Me pasé la adolescencia escribiendo la palabra LIBERTAD en todas partes. Incluso llegué a bordarla con letras blancas en una mantelería. Mi madre me decía a menudo: “cualquiera diría que vives en una cárcel”. Yo me sentía en una cárcel, y estaba convencida de que esa cárcel era la vida que me estaba tocando vivir, la vida a la que estaban destinadas muchas chicas de mi edad en los inicios de los años ochenta, que pasaba por estudiar, trabajar, encontrar pareja estable, casarse y tener hijos. Una vida que yo no quería para mí, pero contra la que tampoco hacía nada. Sólo perder el tiempo en mis divagaciones. Muchos años después, un día entendí que mi única cárcel había sido mi propia mente y que mis únicos límites me los había estado poniendo yo misma.
Entender la vida, entender la muerte o entender la libertad no es cuestión de tiempo. El tiempo, de por sí, no cambia nada, sólo nos cambia a nosotros de aspecto. Lo que acaba obrando el milagro del cambio, en realidad, es la perspectiva que nos da el tiempo.
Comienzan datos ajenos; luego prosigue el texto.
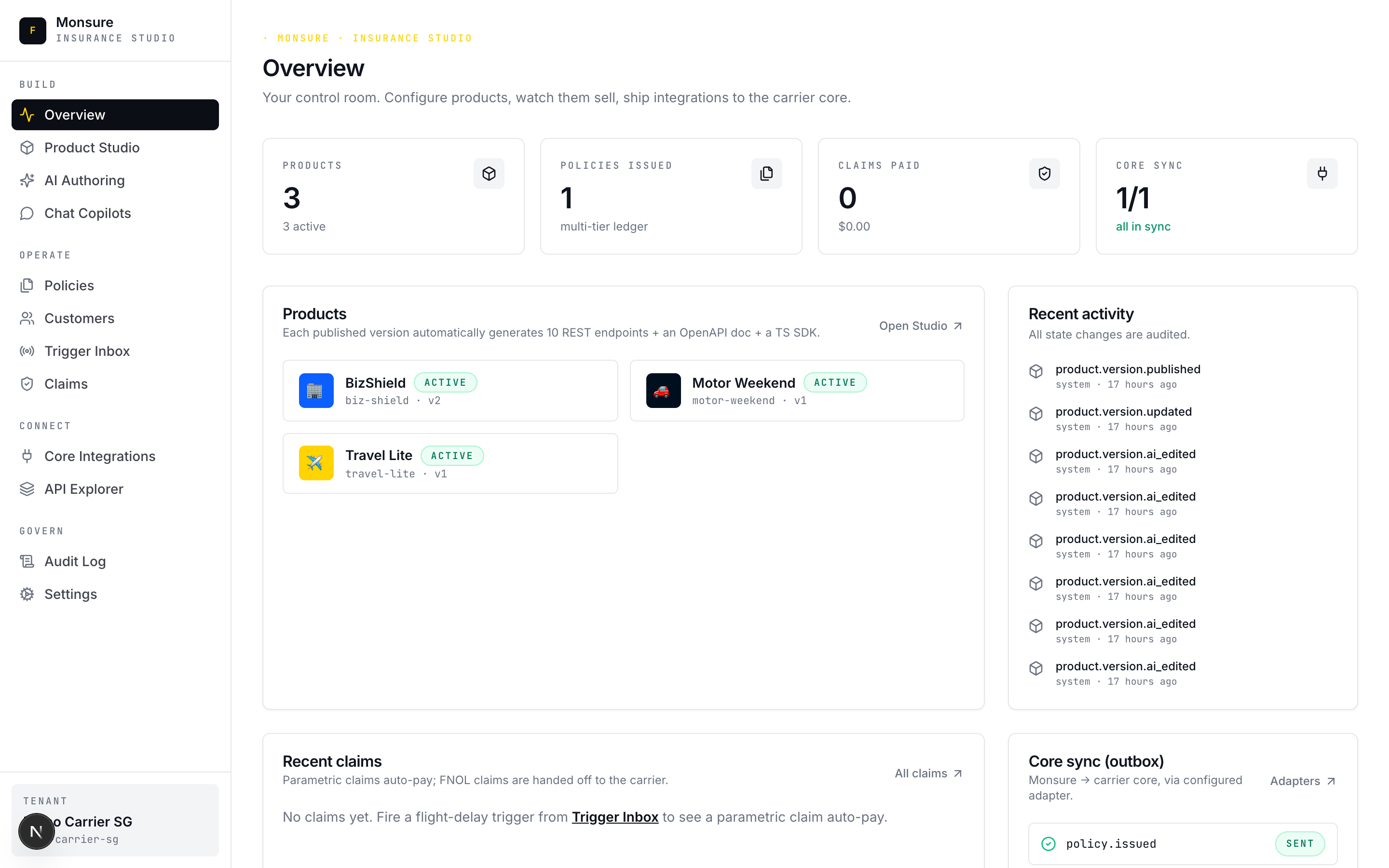Open All claims
1389x868 pixels.
click(x=927, y=773)
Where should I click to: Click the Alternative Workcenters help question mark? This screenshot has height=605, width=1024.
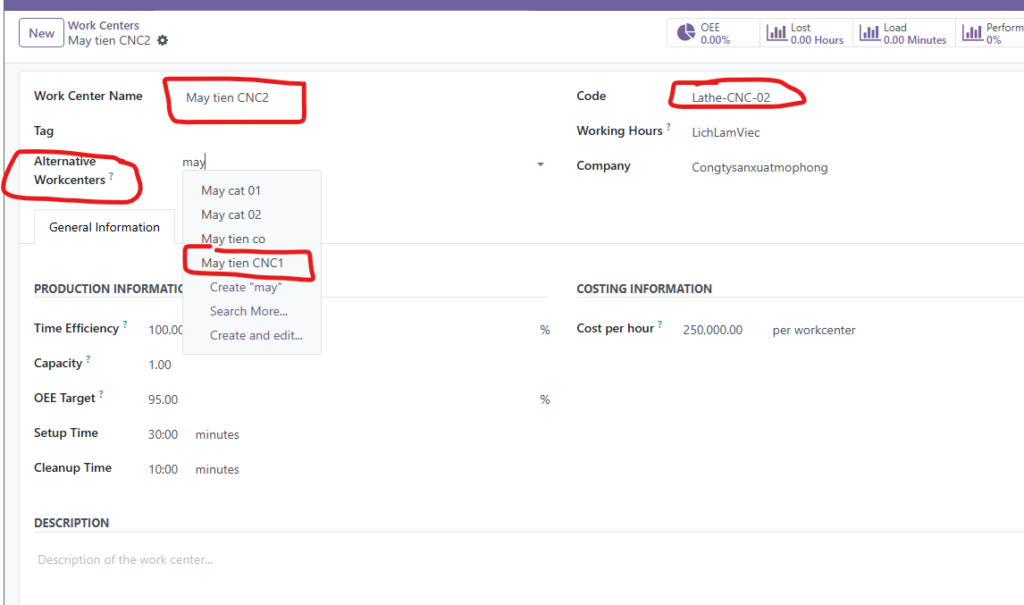[111, 176]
Un mismo hecho, analizado en el momento que pasa, nos puede parecer una desgracia insoportable. Pero, años después, todo lo que hemos vivido desde entonces, nos puede dotar de los recursos mentales que antes no habíamos tenido y que nos permitirán interpretarlo de un modo que nos haga menos daño y que nos ayude a cerrar heridas, aunque las cicatrices permanezcan visibles para siempre.
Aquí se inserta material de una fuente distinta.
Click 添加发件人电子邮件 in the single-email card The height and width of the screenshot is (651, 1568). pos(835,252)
En muchos de esos cuarenta años transcurridos desde la muerte de mi padre, muchas veces me he engañado a mí misma pensando en cómo habría sido nuestra relación de haber seguido él con vida. No me daba cuenta de que, tal como estaba la salud de mi padre, si no hubiese muerto en el momento en que lo hizo, lo habría hecho poco después. Su cuerpo se había deteriorado tanto a causa de los psicofármacos que tomaba, de lo mucho que fumaba y de su inactividad, que habría sido un milagro que pudiese sobrevivir mucho más tiempo del que vivió.
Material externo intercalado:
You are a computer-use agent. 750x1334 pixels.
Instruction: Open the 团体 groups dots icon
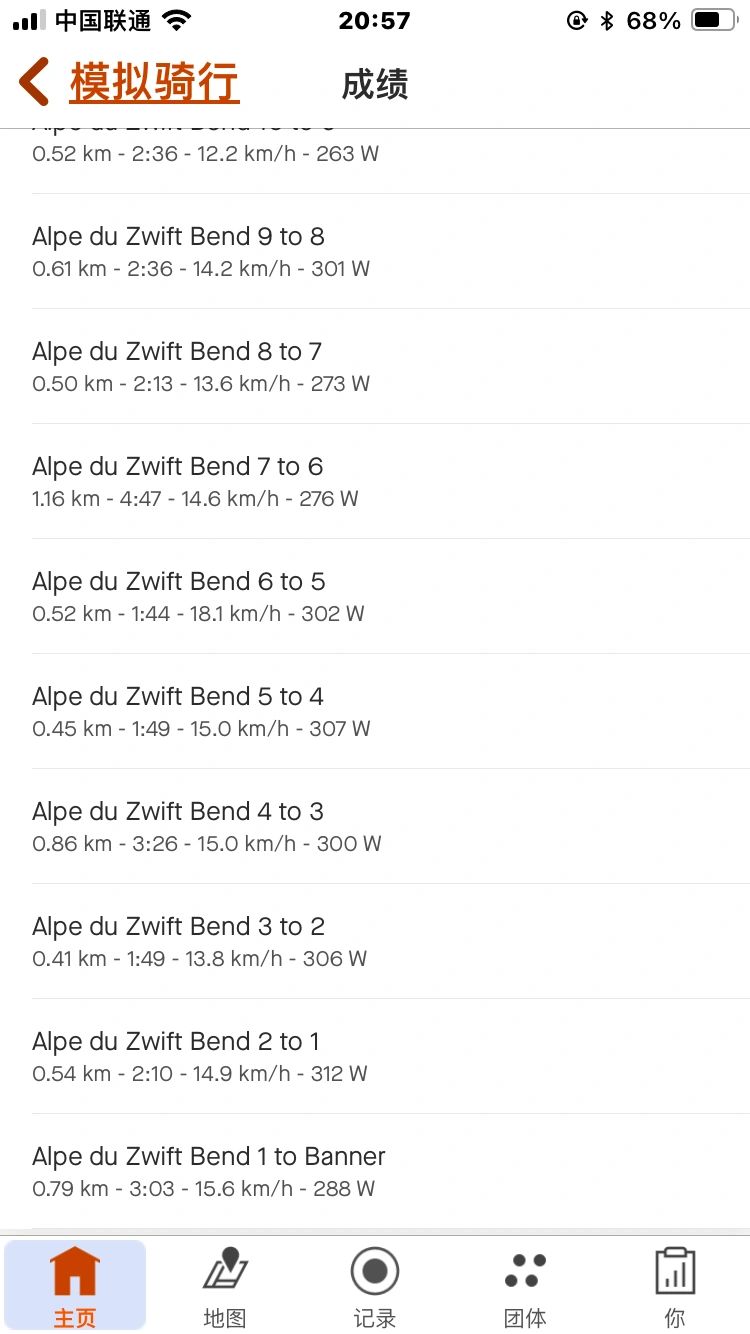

Uno de mis amigos siempre decía que “vivir no es un deseo, sino un destino”. Creo que discrepo bastante de esa idea, pues aunque alguien demuestre que es verdad eso de que todos tenemos el destino escrito desde que nacemos, yo prefiero creer que es la voluntad la que mueve montañas y que, por tanto, el deseo de vivir es el que nos mueve a seguir aquí, intentando entender el mundo y conformándonos con tratar de entendernos a nosotros mismos.
Mi padre, del modo en que yo le veo ahora, ya hacía mucho tiempo que había dejado de sentir ese deseo de vivir y ya no se maravillaba descubriendo realidades nuevas. Empezamos a morir en el momento en que dejamos de soñar.
La realidad es la que es para cada uno, con sus luces y sus sombras, pero no podemos culparla de no ajustarse a nuestro ideal de lo que debería ser la vida. Vivir de espaldas al mundo y a los demás nunca es una solución saludable, tal vez sólo sea el principio del caos. Cierto es que a veces uno ha de tocar fondo para darse cuenta de su error y poder salir a flote con la ilusión de empezar de cero. Pero hay quien no lo consigue y se queda para siempre en el fondo de su pozo particular y, por consiguiente, también en la memoria de los que tendrán que habituarse a convivir con su ausencia.
Estrella Pisa
Psicóloga col. 13749
A mi padre, un ser de luz que se perdió entre sus sombras.
A mi madre, un ser excepcional que siempre ha sabido brillar en la luz y en la oscuridad.